**Dataset entries**

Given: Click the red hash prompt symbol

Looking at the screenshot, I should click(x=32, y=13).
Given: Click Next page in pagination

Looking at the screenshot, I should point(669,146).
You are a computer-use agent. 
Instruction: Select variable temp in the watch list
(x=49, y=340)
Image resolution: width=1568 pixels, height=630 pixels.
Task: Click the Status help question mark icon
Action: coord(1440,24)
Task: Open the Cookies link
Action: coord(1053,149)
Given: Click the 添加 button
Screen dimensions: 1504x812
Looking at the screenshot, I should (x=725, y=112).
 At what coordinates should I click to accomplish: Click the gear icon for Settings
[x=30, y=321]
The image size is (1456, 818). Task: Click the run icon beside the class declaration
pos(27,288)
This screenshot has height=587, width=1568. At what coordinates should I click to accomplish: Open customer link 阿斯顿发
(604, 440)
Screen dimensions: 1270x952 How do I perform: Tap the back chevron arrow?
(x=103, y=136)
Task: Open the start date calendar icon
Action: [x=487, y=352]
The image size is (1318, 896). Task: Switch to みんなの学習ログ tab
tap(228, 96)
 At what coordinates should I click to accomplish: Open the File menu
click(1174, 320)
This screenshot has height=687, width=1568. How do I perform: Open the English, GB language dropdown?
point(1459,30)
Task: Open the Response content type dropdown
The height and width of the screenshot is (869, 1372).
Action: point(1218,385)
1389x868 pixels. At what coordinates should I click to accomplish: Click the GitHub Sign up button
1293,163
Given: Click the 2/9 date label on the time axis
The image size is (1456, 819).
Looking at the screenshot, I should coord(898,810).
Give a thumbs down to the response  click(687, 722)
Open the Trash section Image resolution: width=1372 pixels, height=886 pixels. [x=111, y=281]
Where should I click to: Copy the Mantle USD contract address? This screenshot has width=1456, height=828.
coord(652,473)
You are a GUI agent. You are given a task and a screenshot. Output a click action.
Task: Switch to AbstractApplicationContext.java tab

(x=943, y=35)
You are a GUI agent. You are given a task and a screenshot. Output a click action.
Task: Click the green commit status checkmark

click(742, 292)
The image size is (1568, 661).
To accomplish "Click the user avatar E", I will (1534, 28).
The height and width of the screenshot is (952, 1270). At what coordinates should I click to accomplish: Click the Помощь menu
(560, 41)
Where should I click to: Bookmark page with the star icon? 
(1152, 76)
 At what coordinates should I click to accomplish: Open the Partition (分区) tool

**Activity**
Retype the entries one by one, exactly.

**Response for this exercise**
Given: Click the red hash prompt symbol

Looking at the screenshot, I should click(x=32, y=13).
Given: Click Next page in pagination

Looking at the screenshot, I should point(669,146).
You are a computer-use agent. 
Instruction: Select variable temp in the watch list
(x=49, y=340)
Image resolution: width=1568 pixels, height=630 pixels.
Task: Click the Status help question mark icon
Action: coord(1440,24)
Task: Open the Cookies link
Action: coord(1053,149)
Given: Click the 添加 button
Screen dimensions: 1504x812
Looking at the screenshot, I should (x=725, y=112).
 At what coordinates should I click to accomplish: Click the gear icon for Settings
[x=30, y=321]
The image size is (1456, 818). Task: Click the run icon beside the class declaration
pos(27,288)
This screenshot has height=587, width=1568. At what coordinates should I click to accomplish: Open customer link 阿斯顿发
(604, 440)
Screen dimensions: 1270x952 How do I perform: Tap the back chevron arrow?
(x=103, y=136)
Task: Open the start date calendar icon
Action: [x=487, y=352]
The image size is (1318, 896). Task: Switch to みんなの学習ログ tab
tap(228, 96)
 At what coordinates should I click to accomplish: Open the File menu
click(1174, 320)
This screenshot has height=687, width=1568. How do I perform: Open the English, GB language dropdown?
point(1459,30)
Task: Open the Response content type dropdown
The height and width of the screenshot is (869, 1372).
Action: point(1218,385)
1389x868 pixels. At what coordinates should I click to accomplish: Click the GitHub Sign up button
1293,163
Given: Click the 2/9 date label on the time axis
The image size is (1456, 819).
Looking at the screenshot, I should coord(898,810).
Give a thumbs down to the response  click(687, 722)
Open the Trash section Image resolution: width=1372 pixels, height=886 pixels. [x=111, y=281]
Where should I click to: Copy the Mantle USD contract address? This screenshot has width=1456, height=828.
coord(652,473)
You are a GUI agent. You are given a task and a screenshot. Output a click action.
Task: Switch to AbstractApplicationContext.java tab

(x=943, y=35)
You are a GUI agent. You are given a task and a screenshot. Output a click action.
Task: Click the green commit status checkmark

click(742, 292)
The image size is (1568, 661).
To accomplish "Click the user avatar E", I will (1534, 28).
The height and width of the screenshot is (952, 1270). At what coordinates should I click to accomplish: Click the Помощь menu
(560, 41)
Where should I click to: Bookmark page with the star icon? 
(1152, 76)
 At what coordinates should I click to accomplish: Open the Partition (分区) tool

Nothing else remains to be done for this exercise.